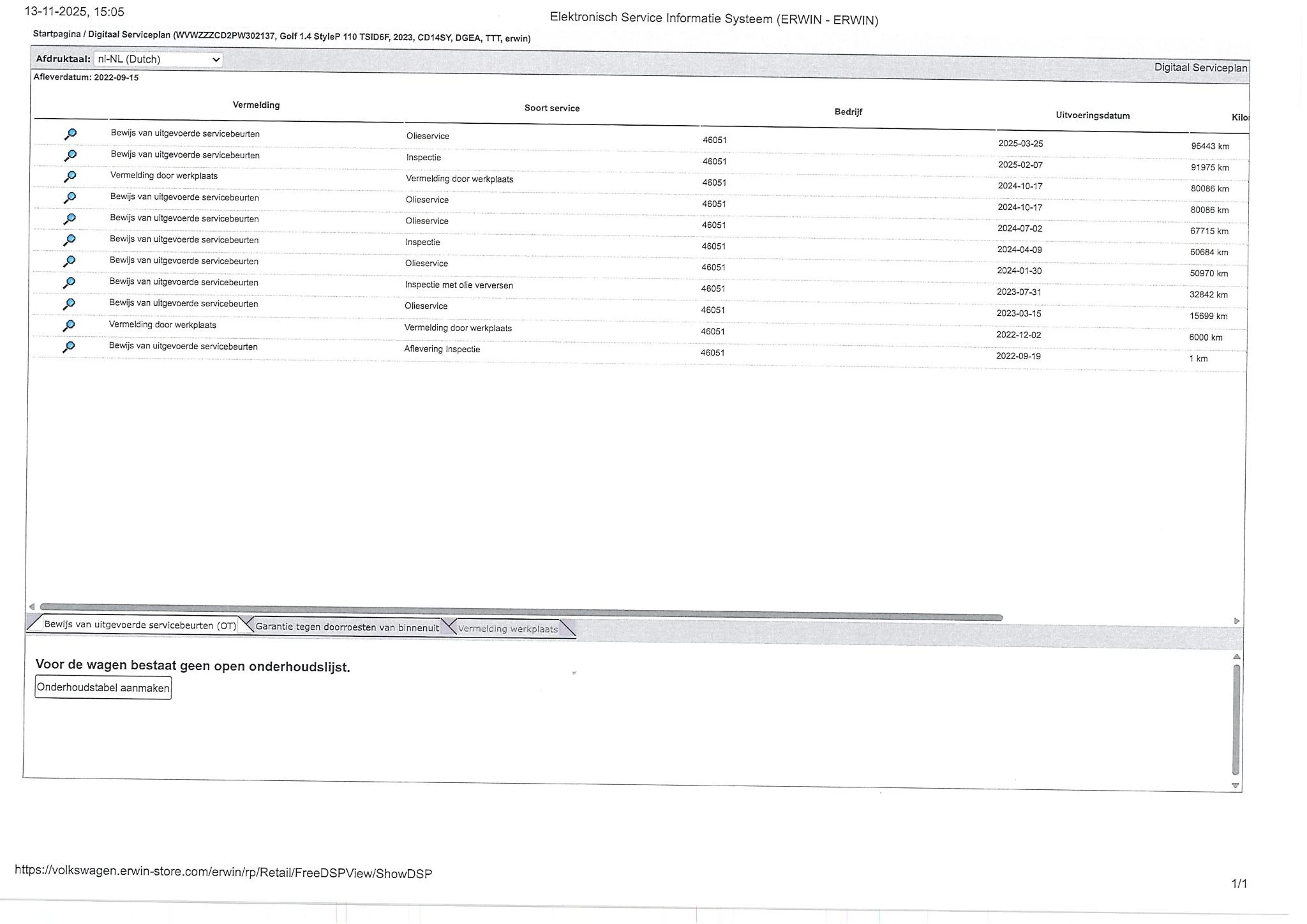Click magnifier for 2024-01-30 Olieservice row
The height and width of the screenshot is (924, 1307).
(x=70, y=261)
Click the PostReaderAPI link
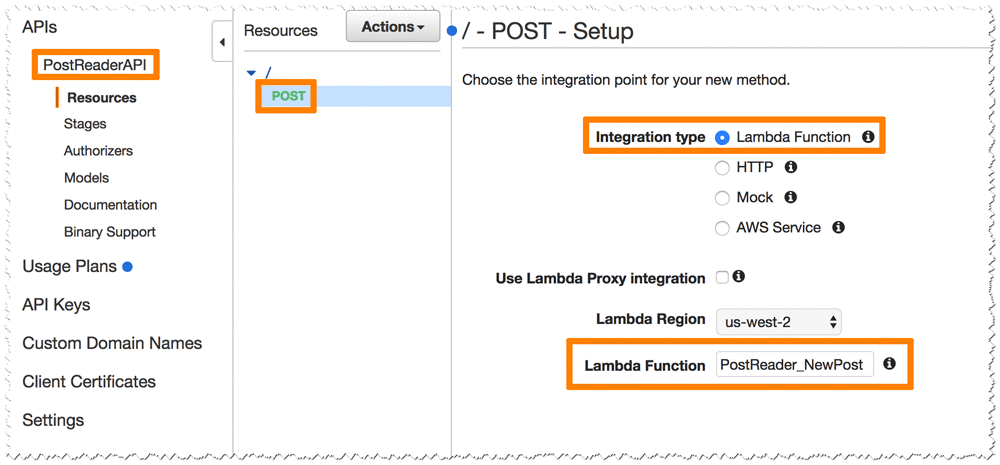1000x465 pixels. pyautogui.click(x=94, y=65)
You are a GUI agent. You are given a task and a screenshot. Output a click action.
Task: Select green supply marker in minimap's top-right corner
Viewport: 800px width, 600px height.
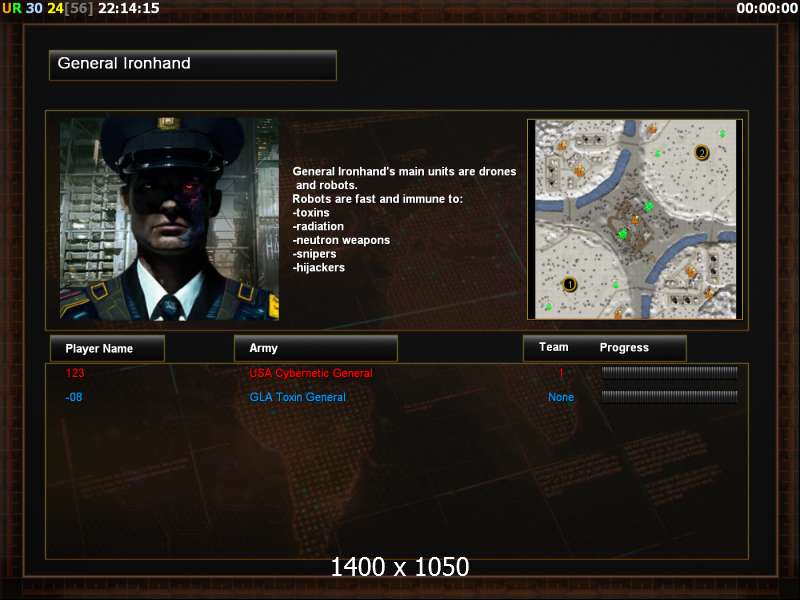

---*---

▸ INSTRUCTION:
Rewrite the lines of every record above, changing "GUI agent" to "UI agent" and leaving all other text unchanged. Omit the pictures from the output.

▸ RESULT:
Click magnifier for 2024-01-30 Olieservice row
The height and width of the screenshot is (924, 1307).
(x=70, y=261)
Click the PostReaderAPI link
1000x465 pixels. pyautogui.click(x=94, y=65)
You are a UI agent. You are given a task and a screenshot. Output a click action.
Task: Select green supply marker in minimap's top-right corner
Viewport: 800px width, 600px height.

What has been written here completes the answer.